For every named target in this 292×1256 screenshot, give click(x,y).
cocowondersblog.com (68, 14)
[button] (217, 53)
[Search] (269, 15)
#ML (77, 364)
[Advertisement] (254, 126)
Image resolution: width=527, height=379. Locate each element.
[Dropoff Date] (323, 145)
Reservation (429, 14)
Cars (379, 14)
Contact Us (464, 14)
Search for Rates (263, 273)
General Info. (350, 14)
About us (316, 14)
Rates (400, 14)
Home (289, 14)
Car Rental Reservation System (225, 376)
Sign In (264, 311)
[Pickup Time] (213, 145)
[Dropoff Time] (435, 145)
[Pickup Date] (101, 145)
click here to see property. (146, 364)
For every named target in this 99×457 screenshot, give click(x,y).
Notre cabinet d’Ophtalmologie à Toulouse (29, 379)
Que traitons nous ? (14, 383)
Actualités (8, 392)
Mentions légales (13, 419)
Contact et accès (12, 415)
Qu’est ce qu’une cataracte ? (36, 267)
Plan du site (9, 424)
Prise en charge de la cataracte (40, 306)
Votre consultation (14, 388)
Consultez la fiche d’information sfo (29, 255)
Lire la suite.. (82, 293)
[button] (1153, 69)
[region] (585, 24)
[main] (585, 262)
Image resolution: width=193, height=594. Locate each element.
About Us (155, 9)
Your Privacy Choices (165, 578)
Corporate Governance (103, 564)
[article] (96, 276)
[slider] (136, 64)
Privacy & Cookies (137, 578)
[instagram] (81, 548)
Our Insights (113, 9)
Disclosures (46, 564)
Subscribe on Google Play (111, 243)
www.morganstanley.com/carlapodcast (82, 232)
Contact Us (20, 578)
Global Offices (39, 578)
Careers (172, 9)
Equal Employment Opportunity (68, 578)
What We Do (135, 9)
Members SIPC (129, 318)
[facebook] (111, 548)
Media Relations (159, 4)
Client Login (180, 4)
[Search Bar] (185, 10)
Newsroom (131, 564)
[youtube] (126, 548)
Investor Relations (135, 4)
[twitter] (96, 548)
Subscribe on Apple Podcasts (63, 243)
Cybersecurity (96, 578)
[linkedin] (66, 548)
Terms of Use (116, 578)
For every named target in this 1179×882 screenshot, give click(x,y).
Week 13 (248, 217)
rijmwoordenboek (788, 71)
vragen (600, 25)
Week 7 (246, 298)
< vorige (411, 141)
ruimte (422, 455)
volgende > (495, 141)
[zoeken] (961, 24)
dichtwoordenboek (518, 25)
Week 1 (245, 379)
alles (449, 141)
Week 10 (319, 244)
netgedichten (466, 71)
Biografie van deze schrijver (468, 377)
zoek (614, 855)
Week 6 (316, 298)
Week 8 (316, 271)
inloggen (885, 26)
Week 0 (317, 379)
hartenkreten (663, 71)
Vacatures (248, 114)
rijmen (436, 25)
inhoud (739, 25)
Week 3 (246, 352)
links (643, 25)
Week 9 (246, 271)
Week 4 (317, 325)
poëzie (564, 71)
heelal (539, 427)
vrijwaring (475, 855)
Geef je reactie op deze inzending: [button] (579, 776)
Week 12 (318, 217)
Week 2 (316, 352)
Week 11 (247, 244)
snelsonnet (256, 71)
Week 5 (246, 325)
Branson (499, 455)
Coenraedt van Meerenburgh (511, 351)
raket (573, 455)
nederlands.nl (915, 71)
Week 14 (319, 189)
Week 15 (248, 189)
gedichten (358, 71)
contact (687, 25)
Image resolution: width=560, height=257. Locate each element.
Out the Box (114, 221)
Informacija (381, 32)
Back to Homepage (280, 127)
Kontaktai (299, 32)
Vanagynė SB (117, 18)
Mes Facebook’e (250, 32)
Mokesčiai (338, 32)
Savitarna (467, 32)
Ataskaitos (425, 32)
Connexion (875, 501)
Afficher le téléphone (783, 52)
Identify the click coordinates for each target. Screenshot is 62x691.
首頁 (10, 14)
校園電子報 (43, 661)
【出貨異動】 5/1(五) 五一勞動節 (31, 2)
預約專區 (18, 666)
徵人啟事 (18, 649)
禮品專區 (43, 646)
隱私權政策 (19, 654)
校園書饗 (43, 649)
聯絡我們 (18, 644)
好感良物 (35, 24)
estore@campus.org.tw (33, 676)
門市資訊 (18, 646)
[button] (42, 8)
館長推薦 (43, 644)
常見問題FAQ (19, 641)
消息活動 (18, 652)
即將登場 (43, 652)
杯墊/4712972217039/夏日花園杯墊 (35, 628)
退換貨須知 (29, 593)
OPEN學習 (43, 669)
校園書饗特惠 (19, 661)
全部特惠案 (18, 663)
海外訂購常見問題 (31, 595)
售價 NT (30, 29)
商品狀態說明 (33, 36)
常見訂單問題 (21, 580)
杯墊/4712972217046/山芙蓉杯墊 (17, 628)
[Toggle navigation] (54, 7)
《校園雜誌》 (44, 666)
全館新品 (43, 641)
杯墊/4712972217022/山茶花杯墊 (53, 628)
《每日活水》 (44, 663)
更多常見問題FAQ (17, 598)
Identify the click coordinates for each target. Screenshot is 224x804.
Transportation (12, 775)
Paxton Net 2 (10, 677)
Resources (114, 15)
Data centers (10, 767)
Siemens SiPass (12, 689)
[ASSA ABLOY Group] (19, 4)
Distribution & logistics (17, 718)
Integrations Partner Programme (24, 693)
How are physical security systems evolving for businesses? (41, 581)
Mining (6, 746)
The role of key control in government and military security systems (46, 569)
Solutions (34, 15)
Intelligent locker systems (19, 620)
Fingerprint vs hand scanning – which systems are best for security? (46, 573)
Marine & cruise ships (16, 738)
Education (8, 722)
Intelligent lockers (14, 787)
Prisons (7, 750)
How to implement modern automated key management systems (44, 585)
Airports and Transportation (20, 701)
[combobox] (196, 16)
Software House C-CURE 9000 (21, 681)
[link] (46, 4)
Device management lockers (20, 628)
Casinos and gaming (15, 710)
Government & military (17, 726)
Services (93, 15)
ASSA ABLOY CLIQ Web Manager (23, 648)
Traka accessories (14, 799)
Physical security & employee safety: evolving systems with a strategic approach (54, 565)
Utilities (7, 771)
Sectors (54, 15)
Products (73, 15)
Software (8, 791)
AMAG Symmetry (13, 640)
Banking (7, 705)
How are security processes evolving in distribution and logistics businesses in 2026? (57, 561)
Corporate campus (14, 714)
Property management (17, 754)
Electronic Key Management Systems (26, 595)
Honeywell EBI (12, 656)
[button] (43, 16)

» What you will do
Reproduce the listing without any change, from the line that contains "Corporate Governance (103, 564)" down to the line that contains "Subscribe on Apple Podcasts (63, 243)", both of those lines included.

» Result of the task
Corporate Governance (103, 564)
[article] (96, 276)
[slider] (136, 64)
Privacy & Cookies (137, 578)
[instagram] (81, 548)
Our Insights (113, 9)
Disclosures (46, 564)
Subscribe on Google Play (111, 243)
www.morganstanley.com/carlapodcast (82, 232)
Contact Us (20, 578)
Global Offices (39, 578)
Careers (172, 9)
Equal Employment Opportunity (68, 578)
What We Do (135, 9)
Members SIPC (129, 318)
[facebook] (111, 548)
Media Relations (159, 4)
Client Login (180, 4)
[Search Bar] (185, 10)
Newsroom (131, 564)
[youtube] (126, 548)
Investor Relations (135, 4)
[twitter] (96, 548)
Subscribe on Apple Podcasts (63, 243)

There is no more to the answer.